Pada akhir April, perusahaan gas milik negara Rusia, Gazprom menghentikan aliran gas ke Polandia dan Bulgaria karena penolakan mereka untuk membayar tagihan dalam mata uang rubel. Gazprom juga menghentikan pengiriman ke perusahaan energi yang memasok gas ke Finlandia, Belanda, Denmark, Latvia, dan Jerman, dengan alasan mereka tidak mematuhi sistem pembayaran dalam rubel.

Pada November, Rusia dan China sepakat untuk beralih menggunakan mata uang nasional dalam perdagangan gas alam. Kesepakatan ini telah ditandatangani pada awal September lalu.

Wakil Perdana Menteri Rusia, Alexander Novak mengatakan kepada televisi Rossiya 24, pembayaran dalam mata uang nasional mencakup pasokan gas dari Rusia dan penjualan peralatan dari China. Novak menambahkan, kedua negara secara aktif beralih ke pembayaran dalam mata uang nasional  pasokan minyak dan produk minyak bumi.

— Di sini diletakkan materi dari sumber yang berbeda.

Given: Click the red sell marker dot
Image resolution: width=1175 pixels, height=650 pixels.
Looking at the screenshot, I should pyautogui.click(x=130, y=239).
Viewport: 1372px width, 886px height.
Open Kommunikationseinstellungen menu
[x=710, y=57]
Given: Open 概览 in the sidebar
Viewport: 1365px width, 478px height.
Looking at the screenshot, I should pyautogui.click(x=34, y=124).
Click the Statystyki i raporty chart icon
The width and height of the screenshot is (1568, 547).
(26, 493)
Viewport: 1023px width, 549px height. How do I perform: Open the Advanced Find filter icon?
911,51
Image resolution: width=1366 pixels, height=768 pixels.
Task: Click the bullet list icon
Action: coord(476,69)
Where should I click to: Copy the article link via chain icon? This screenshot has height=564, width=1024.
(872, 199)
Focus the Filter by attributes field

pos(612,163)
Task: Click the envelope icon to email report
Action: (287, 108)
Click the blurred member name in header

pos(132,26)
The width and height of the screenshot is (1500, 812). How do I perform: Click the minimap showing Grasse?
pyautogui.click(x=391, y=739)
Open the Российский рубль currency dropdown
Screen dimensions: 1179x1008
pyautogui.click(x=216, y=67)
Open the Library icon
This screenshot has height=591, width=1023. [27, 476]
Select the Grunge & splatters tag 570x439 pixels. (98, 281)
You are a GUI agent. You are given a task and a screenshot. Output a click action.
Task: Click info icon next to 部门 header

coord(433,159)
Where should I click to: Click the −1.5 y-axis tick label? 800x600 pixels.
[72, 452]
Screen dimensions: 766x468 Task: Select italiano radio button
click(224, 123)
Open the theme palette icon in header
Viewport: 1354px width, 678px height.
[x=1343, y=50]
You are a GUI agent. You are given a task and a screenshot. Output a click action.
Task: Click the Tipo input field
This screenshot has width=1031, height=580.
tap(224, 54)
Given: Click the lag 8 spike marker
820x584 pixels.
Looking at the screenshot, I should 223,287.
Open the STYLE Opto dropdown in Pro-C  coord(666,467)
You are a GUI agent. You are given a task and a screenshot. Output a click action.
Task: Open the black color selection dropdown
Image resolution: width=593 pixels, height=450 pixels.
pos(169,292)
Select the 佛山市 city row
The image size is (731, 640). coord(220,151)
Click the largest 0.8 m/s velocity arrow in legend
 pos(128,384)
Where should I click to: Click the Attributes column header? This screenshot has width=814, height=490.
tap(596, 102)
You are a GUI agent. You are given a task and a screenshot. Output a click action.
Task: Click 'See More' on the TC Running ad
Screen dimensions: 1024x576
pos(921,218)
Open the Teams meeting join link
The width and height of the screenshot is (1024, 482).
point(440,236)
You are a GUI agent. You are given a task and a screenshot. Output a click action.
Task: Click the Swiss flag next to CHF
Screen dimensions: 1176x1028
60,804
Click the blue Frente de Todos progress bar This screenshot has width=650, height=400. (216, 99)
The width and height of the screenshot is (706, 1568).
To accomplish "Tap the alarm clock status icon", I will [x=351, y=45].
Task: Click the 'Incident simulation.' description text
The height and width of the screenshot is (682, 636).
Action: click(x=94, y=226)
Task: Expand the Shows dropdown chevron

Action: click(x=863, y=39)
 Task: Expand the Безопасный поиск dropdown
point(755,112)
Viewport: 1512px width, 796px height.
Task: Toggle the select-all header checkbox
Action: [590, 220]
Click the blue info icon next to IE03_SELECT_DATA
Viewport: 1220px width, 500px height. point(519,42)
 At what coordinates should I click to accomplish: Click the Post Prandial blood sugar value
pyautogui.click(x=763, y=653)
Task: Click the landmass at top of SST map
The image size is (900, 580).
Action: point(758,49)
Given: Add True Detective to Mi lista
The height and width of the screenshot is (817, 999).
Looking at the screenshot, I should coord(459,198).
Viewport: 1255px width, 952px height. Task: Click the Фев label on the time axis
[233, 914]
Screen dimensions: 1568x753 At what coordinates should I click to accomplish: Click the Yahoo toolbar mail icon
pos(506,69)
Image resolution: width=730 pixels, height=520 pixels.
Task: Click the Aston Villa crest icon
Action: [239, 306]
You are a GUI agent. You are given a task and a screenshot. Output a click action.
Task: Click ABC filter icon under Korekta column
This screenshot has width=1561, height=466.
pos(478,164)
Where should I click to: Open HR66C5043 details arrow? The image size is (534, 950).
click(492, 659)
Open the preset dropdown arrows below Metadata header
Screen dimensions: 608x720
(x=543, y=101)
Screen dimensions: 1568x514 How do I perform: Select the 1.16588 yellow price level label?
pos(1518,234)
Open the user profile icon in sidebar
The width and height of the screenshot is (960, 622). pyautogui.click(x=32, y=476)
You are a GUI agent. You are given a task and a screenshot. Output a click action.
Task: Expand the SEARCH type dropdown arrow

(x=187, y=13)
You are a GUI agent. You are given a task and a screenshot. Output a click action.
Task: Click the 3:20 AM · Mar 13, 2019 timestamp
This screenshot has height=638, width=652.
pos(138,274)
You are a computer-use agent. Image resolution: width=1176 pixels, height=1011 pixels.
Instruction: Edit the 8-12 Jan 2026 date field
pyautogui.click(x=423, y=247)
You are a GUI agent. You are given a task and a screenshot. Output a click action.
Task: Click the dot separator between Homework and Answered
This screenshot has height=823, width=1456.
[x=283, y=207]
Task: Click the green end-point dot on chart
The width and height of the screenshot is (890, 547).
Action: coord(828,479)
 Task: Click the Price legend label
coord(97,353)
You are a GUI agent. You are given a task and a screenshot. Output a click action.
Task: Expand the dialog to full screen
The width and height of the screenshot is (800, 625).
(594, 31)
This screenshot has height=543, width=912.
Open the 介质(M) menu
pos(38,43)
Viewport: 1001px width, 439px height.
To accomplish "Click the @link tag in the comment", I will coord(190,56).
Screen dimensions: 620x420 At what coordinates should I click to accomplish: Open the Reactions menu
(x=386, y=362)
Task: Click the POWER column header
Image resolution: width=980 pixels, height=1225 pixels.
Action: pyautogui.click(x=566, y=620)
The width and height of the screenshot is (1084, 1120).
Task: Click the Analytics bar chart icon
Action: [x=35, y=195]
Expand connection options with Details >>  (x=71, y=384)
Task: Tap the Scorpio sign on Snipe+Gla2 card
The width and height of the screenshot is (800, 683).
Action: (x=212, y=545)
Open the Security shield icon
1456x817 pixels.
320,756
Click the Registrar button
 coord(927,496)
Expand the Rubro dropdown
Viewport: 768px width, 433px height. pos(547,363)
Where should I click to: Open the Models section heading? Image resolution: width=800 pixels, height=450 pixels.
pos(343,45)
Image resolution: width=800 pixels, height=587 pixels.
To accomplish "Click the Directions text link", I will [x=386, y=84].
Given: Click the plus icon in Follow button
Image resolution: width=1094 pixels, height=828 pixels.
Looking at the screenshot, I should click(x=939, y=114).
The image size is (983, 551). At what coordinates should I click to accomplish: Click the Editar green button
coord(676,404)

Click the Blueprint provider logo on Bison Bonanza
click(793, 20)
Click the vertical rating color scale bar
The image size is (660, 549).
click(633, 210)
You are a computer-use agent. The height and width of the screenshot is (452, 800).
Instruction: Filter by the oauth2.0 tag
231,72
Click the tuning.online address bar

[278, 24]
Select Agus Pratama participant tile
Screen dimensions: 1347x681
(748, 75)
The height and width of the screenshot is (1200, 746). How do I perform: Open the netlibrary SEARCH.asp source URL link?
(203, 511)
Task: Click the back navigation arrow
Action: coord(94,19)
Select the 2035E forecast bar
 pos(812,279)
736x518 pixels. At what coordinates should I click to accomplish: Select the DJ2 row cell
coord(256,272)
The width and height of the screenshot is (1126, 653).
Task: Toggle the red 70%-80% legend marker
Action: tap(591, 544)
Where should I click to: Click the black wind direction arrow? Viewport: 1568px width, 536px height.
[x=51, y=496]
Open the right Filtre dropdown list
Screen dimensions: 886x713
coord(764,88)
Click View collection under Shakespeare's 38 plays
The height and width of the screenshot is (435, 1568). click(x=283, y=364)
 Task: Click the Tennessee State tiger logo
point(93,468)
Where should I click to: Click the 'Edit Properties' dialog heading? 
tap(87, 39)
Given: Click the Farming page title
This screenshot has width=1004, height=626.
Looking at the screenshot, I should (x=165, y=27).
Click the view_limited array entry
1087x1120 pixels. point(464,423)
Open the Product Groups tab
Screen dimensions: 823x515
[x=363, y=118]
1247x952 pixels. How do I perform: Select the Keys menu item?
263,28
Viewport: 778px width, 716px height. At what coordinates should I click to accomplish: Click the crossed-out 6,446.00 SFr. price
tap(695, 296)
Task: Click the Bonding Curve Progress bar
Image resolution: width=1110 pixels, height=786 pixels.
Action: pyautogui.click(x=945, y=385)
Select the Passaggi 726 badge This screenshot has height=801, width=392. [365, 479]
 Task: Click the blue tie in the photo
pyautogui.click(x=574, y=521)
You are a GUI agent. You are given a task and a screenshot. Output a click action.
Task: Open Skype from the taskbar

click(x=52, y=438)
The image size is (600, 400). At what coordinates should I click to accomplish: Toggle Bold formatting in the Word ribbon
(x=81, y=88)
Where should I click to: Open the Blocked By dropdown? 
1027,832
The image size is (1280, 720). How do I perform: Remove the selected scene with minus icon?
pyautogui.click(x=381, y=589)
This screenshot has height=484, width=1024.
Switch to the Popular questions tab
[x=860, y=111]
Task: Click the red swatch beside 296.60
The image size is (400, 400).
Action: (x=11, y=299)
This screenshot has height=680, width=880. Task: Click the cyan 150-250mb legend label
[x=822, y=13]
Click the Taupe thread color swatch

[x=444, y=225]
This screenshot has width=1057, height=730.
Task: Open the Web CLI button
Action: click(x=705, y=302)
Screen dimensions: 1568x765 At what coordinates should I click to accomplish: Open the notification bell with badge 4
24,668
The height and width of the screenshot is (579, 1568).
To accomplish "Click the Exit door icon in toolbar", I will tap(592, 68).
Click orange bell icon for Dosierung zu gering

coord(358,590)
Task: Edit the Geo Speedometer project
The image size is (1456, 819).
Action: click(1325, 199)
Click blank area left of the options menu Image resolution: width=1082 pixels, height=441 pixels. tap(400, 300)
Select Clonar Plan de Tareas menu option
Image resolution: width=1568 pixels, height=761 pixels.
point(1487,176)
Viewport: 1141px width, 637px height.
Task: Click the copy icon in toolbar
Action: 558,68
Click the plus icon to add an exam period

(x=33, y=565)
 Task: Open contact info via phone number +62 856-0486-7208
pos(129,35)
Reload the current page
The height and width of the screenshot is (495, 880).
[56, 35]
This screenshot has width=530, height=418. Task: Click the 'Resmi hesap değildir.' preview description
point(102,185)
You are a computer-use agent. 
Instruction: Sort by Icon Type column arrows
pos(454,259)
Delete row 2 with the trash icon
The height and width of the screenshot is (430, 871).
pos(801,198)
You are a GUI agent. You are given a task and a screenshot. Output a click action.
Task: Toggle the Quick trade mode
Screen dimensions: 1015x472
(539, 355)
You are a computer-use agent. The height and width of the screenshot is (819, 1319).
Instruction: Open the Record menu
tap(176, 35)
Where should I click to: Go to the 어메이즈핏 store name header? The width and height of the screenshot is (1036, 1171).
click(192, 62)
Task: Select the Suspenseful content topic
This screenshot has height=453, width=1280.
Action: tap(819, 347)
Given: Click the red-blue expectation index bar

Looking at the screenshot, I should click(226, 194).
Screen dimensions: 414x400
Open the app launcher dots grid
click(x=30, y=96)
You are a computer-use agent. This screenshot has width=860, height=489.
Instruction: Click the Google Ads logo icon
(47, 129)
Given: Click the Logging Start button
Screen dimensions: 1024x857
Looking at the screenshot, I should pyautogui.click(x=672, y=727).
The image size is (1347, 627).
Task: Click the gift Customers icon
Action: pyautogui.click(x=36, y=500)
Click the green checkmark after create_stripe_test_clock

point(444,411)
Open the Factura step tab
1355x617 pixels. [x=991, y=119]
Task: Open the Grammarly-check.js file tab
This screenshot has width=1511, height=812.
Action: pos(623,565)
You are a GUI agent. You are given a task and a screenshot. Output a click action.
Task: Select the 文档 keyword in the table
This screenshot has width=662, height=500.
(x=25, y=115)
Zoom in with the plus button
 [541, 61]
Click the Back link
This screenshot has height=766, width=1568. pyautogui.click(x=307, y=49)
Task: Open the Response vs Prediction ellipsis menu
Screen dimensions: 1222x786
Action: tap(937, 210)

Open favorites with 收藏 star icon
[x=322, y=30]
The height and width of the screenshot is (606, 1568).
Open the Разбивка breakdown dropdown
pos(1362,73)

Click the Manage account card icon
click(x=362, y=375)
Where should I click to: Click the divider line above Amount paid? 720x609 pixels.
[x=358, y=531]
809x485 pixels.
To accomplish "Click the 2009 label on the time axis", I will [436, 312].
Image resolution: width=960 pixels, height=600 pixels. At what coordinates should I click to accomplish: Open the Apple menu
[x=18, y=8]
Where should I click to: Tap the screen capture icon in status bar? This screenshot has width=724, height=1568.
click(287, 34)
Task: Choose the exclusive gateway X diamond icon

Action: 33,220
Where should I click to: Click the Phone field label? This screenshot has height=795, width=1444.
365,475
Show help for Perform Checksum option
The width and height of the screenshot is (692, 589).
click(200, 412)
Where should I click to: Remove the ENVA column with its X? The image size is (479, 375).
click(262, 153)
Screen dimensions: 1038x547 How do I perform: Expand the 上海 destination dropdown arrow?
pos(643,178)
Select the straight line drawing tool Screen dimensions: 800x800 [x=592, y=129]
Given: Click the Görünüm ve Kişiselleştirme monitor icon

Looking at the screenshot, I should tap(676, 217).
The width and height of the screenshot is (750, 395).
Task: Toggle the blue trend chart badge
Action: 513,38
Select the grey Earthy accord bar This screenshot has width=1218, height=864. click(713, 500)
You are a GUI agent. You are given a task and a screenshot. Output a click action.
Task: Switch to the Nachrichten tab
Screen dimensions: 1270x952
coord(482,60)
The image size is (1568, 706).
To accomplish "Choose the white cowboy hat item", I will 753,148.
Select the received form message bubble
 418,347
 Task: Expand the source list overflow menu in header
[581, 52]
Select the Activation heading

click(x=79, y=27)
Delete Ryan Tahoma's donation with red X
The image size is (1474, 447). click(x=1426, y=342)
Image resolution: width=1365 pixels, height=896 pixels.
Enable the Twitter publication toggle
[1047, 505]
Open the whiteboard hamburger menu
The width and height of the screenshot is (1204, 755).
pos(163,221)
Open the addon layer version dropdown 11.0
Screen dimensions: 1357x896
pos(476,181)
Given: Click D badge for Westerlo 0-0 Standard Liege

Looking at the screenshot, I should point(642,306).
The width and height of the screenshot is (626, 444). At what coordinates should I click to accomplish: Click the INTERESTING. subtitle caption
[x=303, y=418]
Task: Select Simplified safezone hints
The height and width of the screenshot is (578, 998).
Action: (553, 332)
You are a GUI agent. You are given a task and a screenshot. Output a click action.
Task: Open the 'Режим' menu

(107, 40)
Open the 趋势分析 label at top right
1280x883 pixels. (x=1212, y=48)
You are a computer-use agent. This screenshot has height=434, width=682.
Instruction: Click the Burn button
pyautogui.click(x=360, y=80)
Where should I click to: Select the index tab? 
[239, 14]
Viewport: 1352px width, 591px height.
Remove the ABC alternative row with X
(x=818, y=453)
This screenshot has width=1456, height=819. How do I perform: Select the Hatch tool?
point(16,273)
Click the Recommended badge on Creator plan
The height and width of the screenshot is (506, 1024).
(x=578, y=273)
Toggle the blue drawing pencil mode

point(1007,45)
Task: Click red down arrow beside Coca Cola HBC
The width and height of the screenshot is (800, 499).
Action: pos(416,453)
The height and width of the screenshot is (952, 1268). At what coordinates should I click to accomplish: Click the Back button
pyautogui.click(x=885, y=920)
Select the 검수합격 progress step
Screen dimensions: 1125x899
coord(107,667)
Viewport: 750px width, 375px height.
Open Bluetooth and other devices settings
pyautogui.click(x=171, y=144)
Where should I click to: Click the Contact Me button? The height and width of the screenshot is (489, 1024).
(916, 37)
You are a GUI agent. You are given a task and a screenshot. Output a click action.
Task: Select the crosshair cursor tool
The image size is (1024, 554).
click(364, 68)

Dilaporkan Anadolu Agency, Jumat (18/11/2022), Gazprom mengumumkan kesepakatan dengan China National Petroleum Corporation (CNPC) milik negara pada 6 September untuk menggunakan mata uang nasional dalam pembayaran gas alam. Mereka menandatangani perjanjian pembelian dan penjualan gas jangka panjang untuk memasok gas dari Rusia ke China melalui rute di Timur Jauh. 

Gazprom menghadapi pembatasan yang diberlakukan oleh negara-negara Barat pada sistem perbankan Rusia. Namun Rusia mencoba beralih mengganti pembayaran dalam perjanjian internasional dengan mata uang lokal rubel.

Presiden Vladimir Putin menggambarkan negara-negara Barat yang menjatuhkan sanksi kepada Rusia sebagai "negara yang tidak bersahabat". Putin mengatakan, mereka harus membayar pasokan gas dalam rubel.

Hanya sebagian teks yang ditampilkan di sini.